Start of Source material

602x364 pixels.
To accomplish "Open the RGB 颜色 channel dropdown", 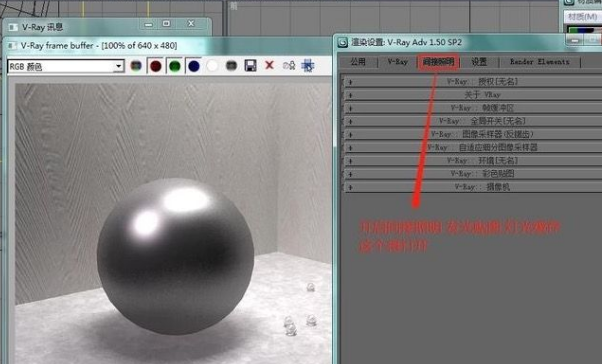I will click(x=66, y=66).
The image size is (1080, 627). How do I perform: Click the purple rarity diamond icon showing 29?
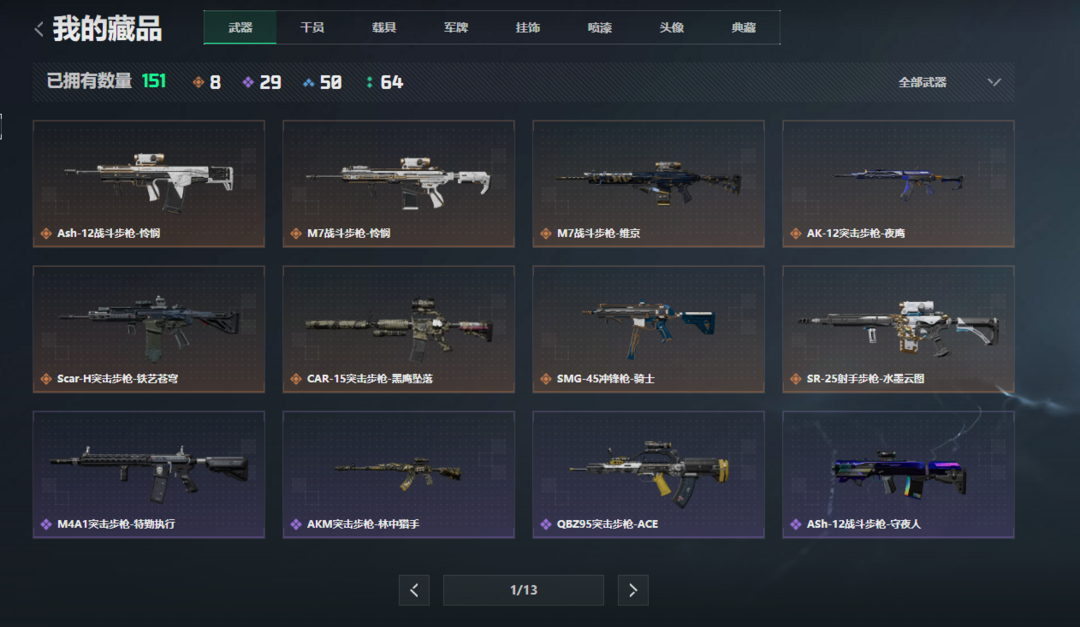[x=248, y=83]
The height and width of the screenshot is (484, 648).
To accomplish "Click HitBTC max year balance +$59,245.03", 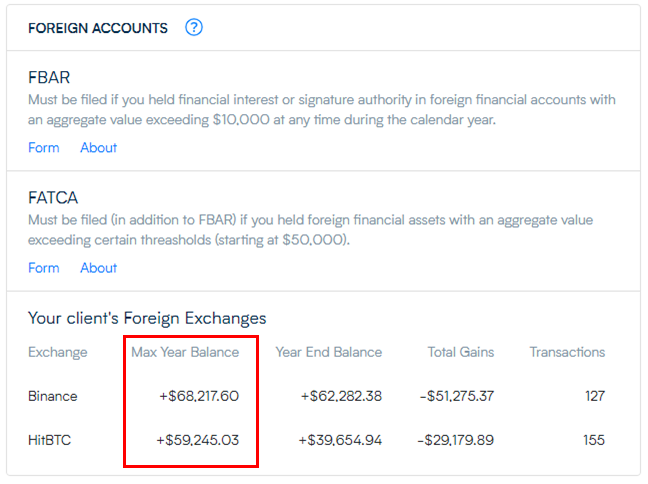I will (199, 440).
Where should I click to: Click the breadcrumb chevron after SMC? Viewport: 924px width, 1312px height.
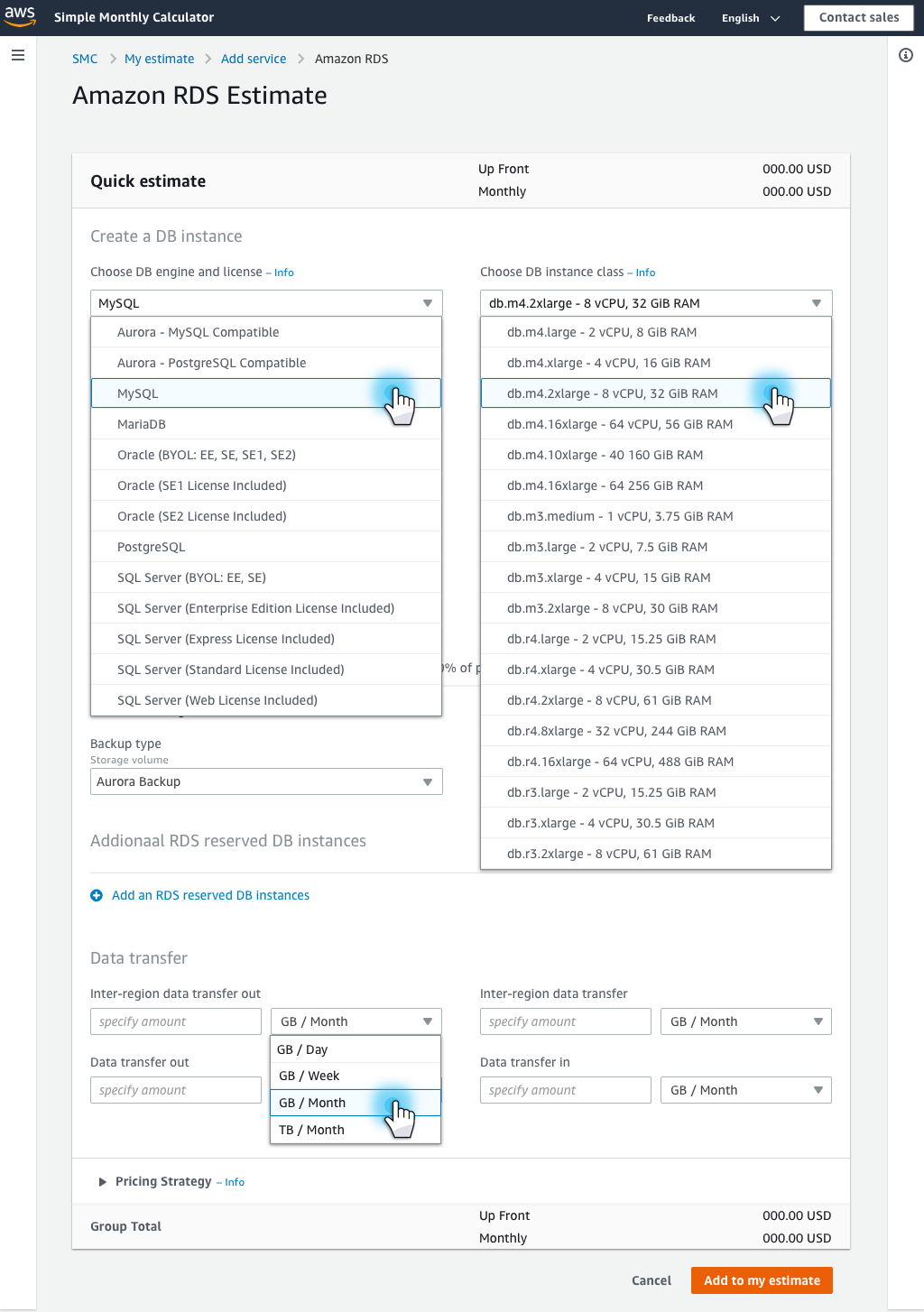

End of Source material

=== Task brief ===
Return every line of the records above that contains the string "width", copying each one in full.

=== Correct result ===
The height and width of the screenshot is (484, 648).
Where should I click to: Click the breadcrumb chevron after SMC? Viewport: 924px width, 1312px height.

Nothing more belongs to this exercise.